Even in developing countries with shocking conditions, things can be turned round, such as with the Pasig River in the Philippines, once so chocked with trash it seemed you could walk across it. Now it is so clean that it is virtually unrecognisable.
“What you can do in just a few years is tremendous,” says Tong. “So, I am hopeful.”
The cynic in me remembers that no matter how much fanfare is made over IPCC treaties, global greenhouse gas emissions just keep rising. And that’s just carbon dioxide—a naturally occurring gas that is non-toxic and will be absorbed by vegetation over millennia. Other pollutants are more persistent and more dangerous. A century of leaded gasoline use left the globe covered in lead, and we will never get rid of it. Same goes for the mercury released by coal, persistent organic pollutants such as PCBs and other manmade poisons.
As much as I would love to think we can “turn things around” with plastics, I cannot help but think it’s too late.
Smith gets both the opening statement about “the most serious type of pollutant,” and the last word: “We know that our society can solve pollution problems. Our grandparents were exposed to pollutants that don’t exist anymore because the health effects became clear, those chemicals were banned, and the population became healthier as a result.

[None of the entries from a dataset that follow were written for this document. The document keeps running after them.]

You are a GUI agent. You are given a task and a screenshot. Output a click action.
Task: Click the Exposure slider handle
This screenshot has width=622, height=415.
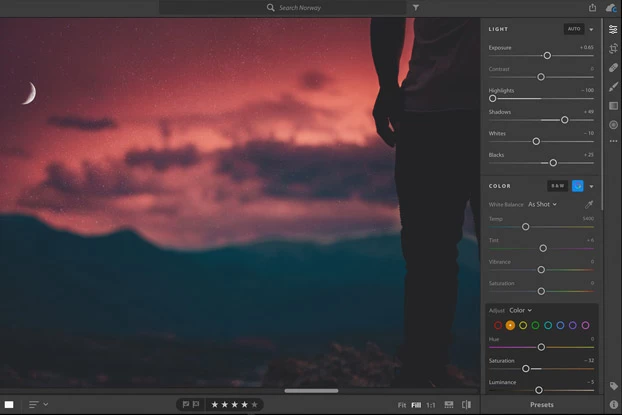point(547,55)
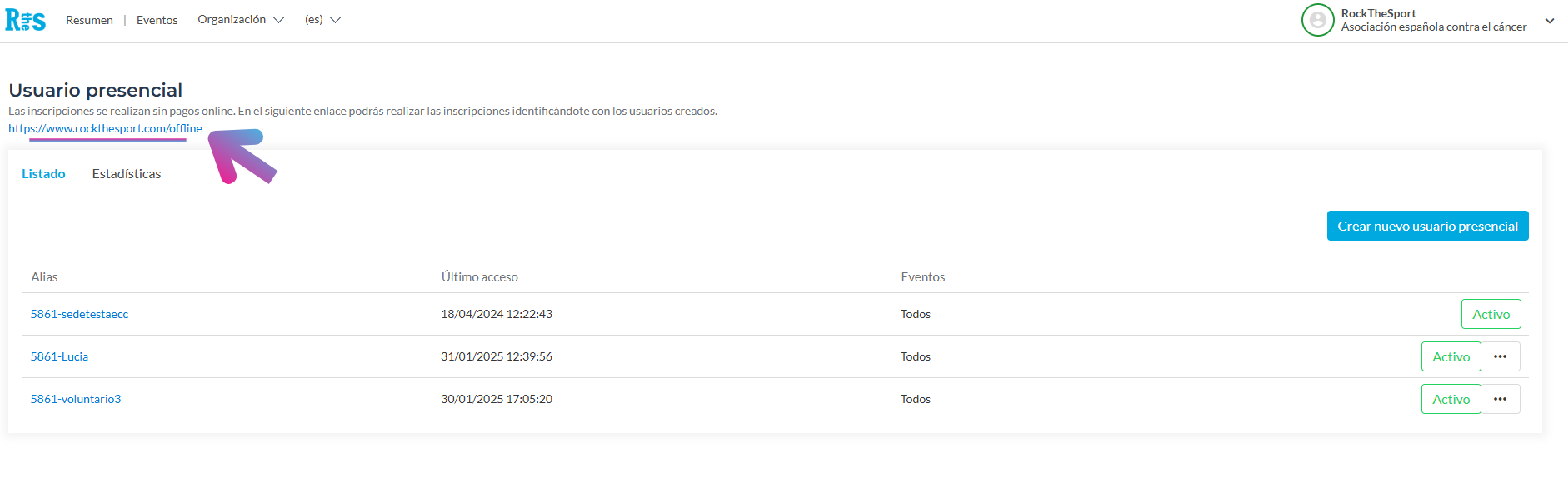Open the rockthesport.com/offline link
Viewport: 1568px width, 498px height.
coord(105,128)
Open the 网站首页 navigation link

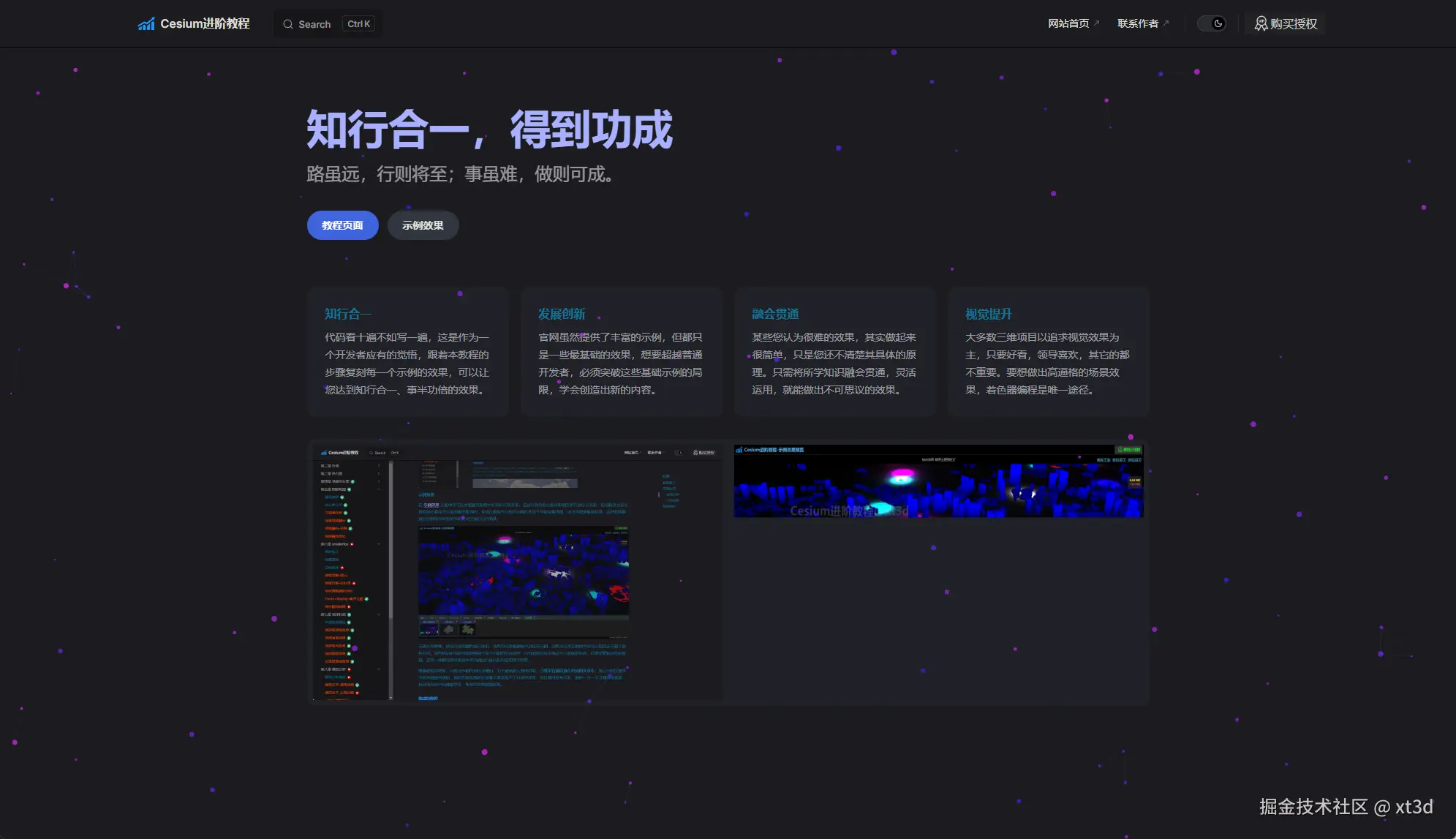tap(1070, 23)
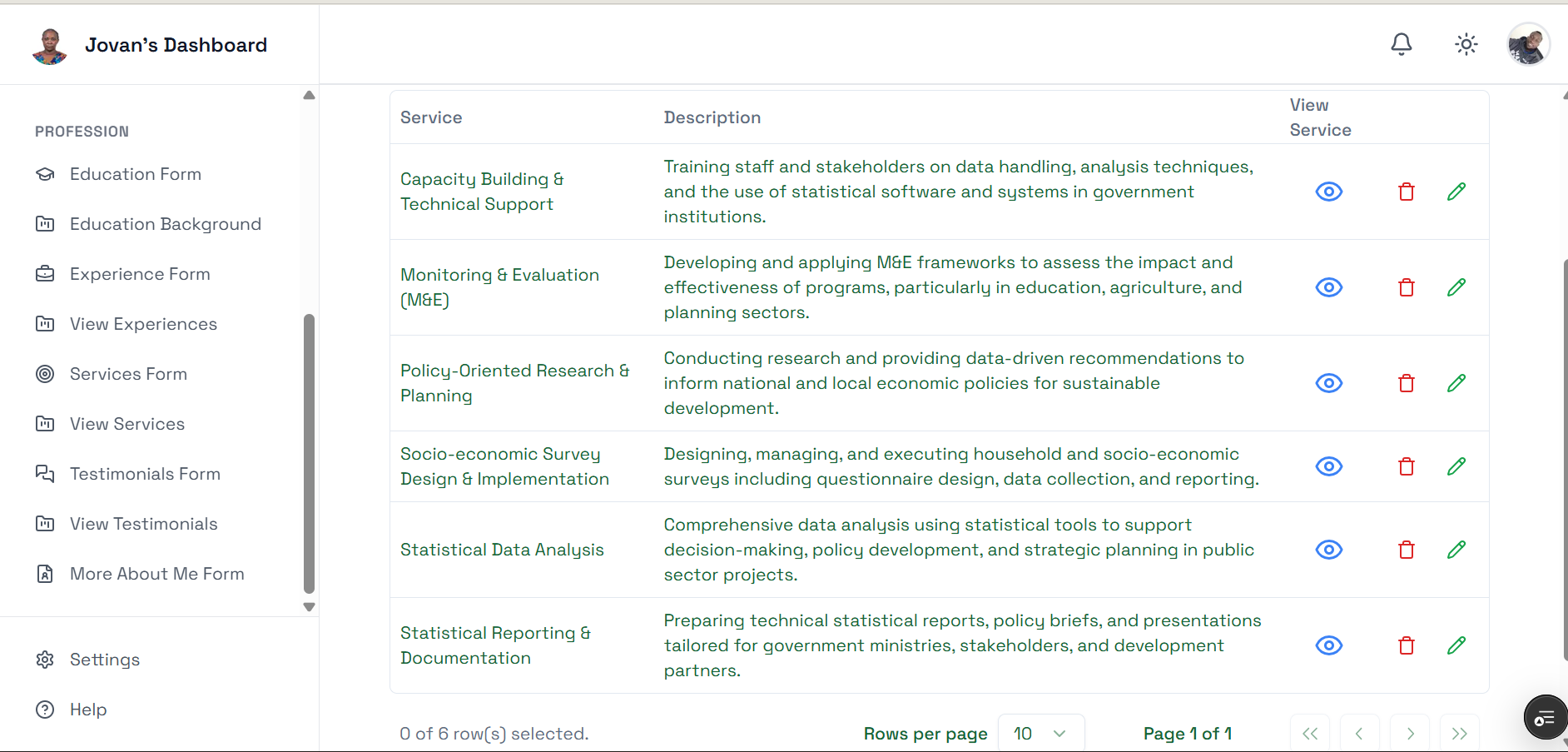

This is not rocket science.”
Tong reminds us that we have only had single use plastics as the norm for a century, so we can return to the old ways quickly.
“The plastics industry trained us to live in ‘disposable culture land,’ so we can use those same tactics to train people to return to ‘grandma land,’ when people knew how to fix and reuse things,” she argues. “Single-use plastics were sold to us with the idea that life would be easier. So, we just need to show people that without them, we can live in a world that isn’t filled with garbage, and that will be healthier, saner, and more beautiful. That idea is our gift.”
I share the view that eliminating single-use plastic is a no-brainer, and as hopeless as the situation seems, we can’t not try. But I find it be optimistic given humanity’s track record.
Which is why I would have given Dr. Ragusa the last word instead:
“We must change the way we see the world, and we must revolt. And that is the main goal of our research: to inspire rebellion.”